En cada martirio hay una decepción y queda un vacío, el de los que no pudieron edificar ni hablar. A ese vacío feroz, a este lleno de odio y de dolor, no podemos rendirnos. Caín quería todo para él. La sangre de su hermano asesinado no para de clamar al cielo. La sangre hace hablar la tierra.

No sólo denuncia, también anuncia que el sueño no se ha acabado. La sangre de los mártires aporta al sueño de un “juntos”, de sinodalidad y fraternidad en una tierra compartida, pero primero respetada, no arrebatada.

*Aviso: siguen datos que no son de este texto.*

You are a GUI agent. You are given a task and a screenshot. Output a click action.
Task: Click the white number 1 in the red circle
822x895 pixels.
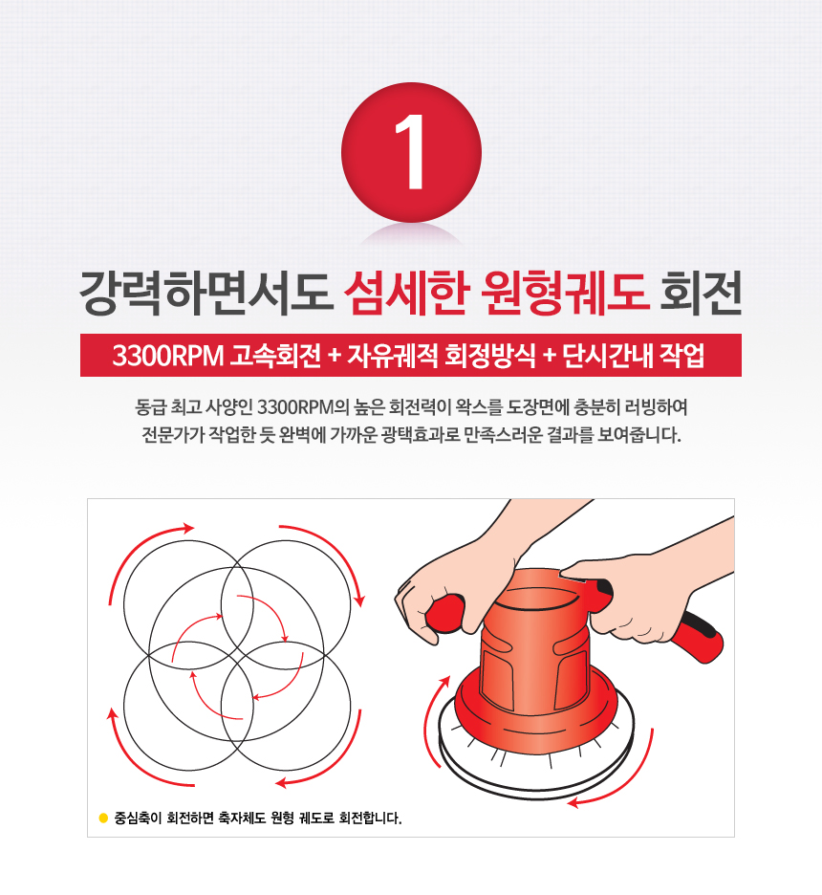coord(411,152)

Vuelvo al punto de partida: la sangre de los mártires ha fecundado nuestra fe en nuestro peregrinar como pueblo de Dios en América Latina y el Caribe, se repitió en la Asamblea Eclesial de América Latina y el Caribe. Por eso al colocar la imagen de Cleusa en medio de la Asamblea, eran los desafíos pastorales de la Asamblea eclesial los que estaban tomando rostro. Subrayo tres de ellos:

  • “Acompañar a las víctimas de las injusticias sociales y eclesiales” (Desafío 2)
  • “Escuchar el clamor de los pobres, los excluidos y los descartados” (Desafío 7)
  • “Acompañar a los pueblos originarios y afrodescendientes en la defensa de la vida, la tierra y las culturas” (Desafío 12)

La sangre de los mártires de la Amazonia es un grito fuerte desde este pulmón de América que agoniza, pero que también resiste.